I remember putting you in the car. I was so nervous and had trouble getting the buckles right as you were so tiny and delicate, I didn’t want to hurt you. Finally we were off. Going home together as a family for the very first time. Our lives never to be the same, but better, more enriched and joyful with our beautiful Summer Lily in our lives.

tiggles
08-10-2008, 13:17
Im sorry you had such a terrible time, hopefully if you have another child it will be the birth experience you want. The last part made me want to cry!

tiggles
08-10-2008, 13:29
Just read your second post..very touching, I dont know what else to say.

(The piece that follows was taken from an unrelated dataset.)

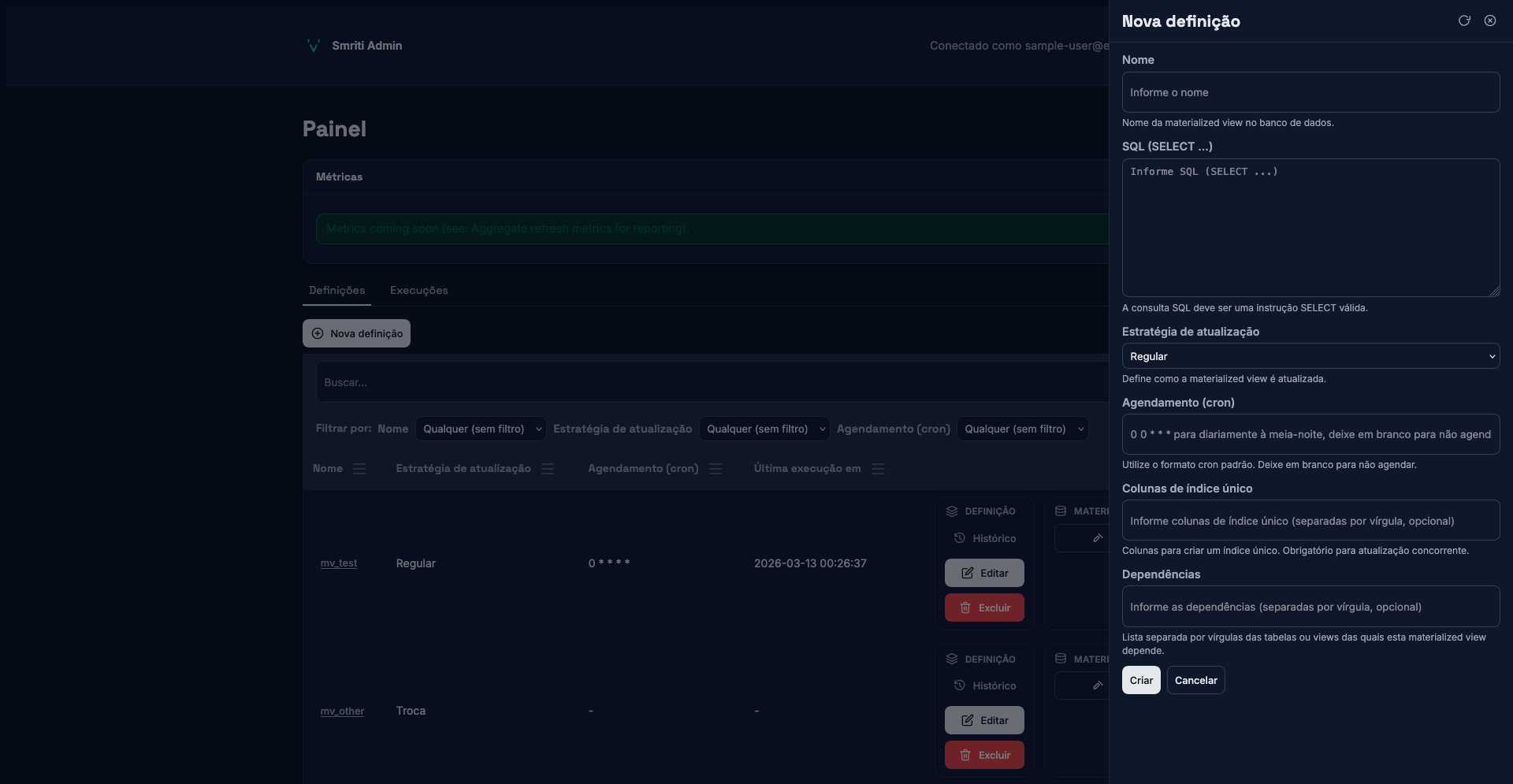
Task: Switch to the Execuções tab
Action: click(x=418, y=291)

Your DH sounds like an absolute sweetheart.

babywez
08-10-2008, 13:35
The first time you mentioned your DH getting tears in his eyes I almost lost it. My DH had tears in his eyes too, partly because he couldn't stand seeing me in such pain and not being able to do anything about it, and then at the end because he was so happy to have his son in his arms. It is true that babies can soften the toughest men! I think our kids will be so lucky to be able to read about this when they're older. My mum doesn't remember much - the story changes slightly every time she starts it! :)

jessiika
08-10-2008, 14:43
oh hun you have written that so beautifully!:thumbsup:
i had a similar birth actually mia was 1wk over due so i was booked in2 get induced on the 24th at 1pm but 4am monday morning my waters broke and she had pooed in them so she was distresssed, called hosp said 2 go straight in and i was on constant monitoring aswell and at 10am i was only 3cm dialted and 12 noon stil no change so they decided 2 give me an epi and prep me 4 thearte as it was much safer 2 get her out sooner as she was distressed and i wasnt really progressing anyways, got preped 4 thearte and at 220pm they started 2 wheel me 2 thearte when in the corridoor i said " stop i need 2 go 2 the toilet" lol midwife said no u dont and i begged 4 them 2 let me go so they did and nothing, hoped bak on bed and they lifted up my gown and mias head was crowning, up went the steerups and i started 2 push with a crowd of 8midwifes and 2drs i had 2 get an epiostimy snip thinggy aswell and she was born at 245pm approx 15mins later on 24/6/08
the last hr was so scary and fast it was horrible as i wanted a natural birth but lucky 4 me she decided 2 make a move in2 the world whgen she did as i was seconds away frm haveing a c-sec

oconky
08-10-2008, 16:52
wow k8y that is a lovely story, even though you went through some alwful stuff....I'm :crying: now.

I think you'll be able to make it sounds not so scary as it is more about her being safe.

mosac
08-10-2008, 17:00
Well written.
Beautiful.
You are one strong woman.
:hugs::hugs::hugs:

kotakai
09-10-2008, 07:25
I agree with the others, it is very well written & you are very strong to be able to write it :hugs:

Daisy Boo
09-10-2008, 13:18
you are a very strong woman. I hope you get some peace in writing and sharing your birth moment. :hugs: Thankyou for sharing. Summer is one lucky girl.